文書抜粋:
########################################

| 要旨トップ | 本企画の概要 | 日本生態学会第63回全国大会 (2016年3月、仙台) 講演要旨
ESJ63 Abstract


企画集会 T15-1 (Lecture in Symposium/Workshop)

アリ科女王の長期間にわたる精子貯蔵メカニズム

後藤彩子(甲南大学理工学部生物学科)

女王アリは羽化後まもない時期にしか交尾しないため、交尾後に精子を寿命が続く限り、精子貯蔵器官である「受精嚢」に貯蔵する。女王アリの寿命は十年以上と、昆虫としては例外的に長寿のため、精子貯蔵期間も極端に長い。通常、動物のオスの精子は交尾後数時間から数日で劣化することを考えると、女王アリの精子貯蔵能力は極めて特殊な能力であるが、そのメカニズムは不明である。

########################################

データ項目:
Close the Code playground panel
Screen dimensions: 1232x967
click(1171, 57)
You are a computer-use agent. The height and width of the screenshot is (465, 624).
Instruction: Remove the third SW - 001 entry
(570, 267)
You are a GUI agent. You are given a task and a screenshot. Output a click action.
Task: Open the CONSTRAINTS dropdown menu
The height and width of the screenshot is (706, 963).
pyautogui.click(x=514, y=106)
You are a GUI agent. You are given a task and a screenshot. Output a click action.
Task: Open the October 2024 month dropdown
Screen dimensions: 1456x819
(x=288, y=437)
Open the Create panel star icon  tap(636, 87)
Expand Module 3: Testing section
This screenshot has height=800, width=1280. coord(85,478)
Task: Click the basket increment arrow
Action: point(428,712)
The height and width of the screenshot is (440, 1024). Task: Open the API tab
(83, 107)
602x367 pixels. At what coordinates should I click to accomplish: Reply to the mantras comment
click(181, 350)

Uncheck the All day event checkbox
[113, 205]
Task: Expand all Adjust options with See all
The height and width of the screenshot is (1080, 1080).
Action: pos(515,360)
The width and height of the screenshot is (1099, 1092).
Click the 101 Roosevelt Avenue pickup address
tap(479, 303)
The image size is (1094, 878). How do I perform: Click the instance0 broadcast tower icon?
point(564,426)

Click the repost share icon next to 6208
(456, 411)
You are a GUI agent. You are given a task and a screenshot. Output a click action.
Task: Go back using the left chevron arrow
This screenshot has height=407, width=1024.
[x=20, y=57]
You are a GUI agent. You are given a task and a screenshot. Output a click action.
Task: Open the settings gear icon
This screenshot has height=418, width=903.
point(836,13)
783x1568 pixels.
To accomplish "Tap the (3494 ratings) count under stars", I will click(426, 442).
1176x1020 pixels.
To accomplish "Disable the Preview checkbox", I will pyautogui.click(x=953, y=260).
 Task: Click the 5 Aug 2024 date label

########################################

課題内容: 講演要旨の「企画集会 T15-1 (Lecture」から「そのメカニズムは不明である。」までを、「受精嚢」を「スペルマテカ」に置き換えて書き直しなさい。

解答結果:
企画集会 T15-1 (Lecture in Symposium/Workshop)

アリ科女王の長期間にわたる精子貯蔵メカニズム

後藤彩子(甲南大学理工学部生物学科)

女王アリは羽化後まもない時期にしか交尾しないため、交尾後に精子を寿命が続く限り、精子貯蔵器官である「スペルマテカ」に貯蔵する。女王アリの寿命は十年以上と、昆虫としては例外的に長寿のため、精子貯蔵期間も極端に長い。通常、動物のオスの精子は交尾後数時間から数日で劣化することを考えると、女王アリの精子貯蔵能力は極めて特殊な能力であるが、そのメカニズムは不明である。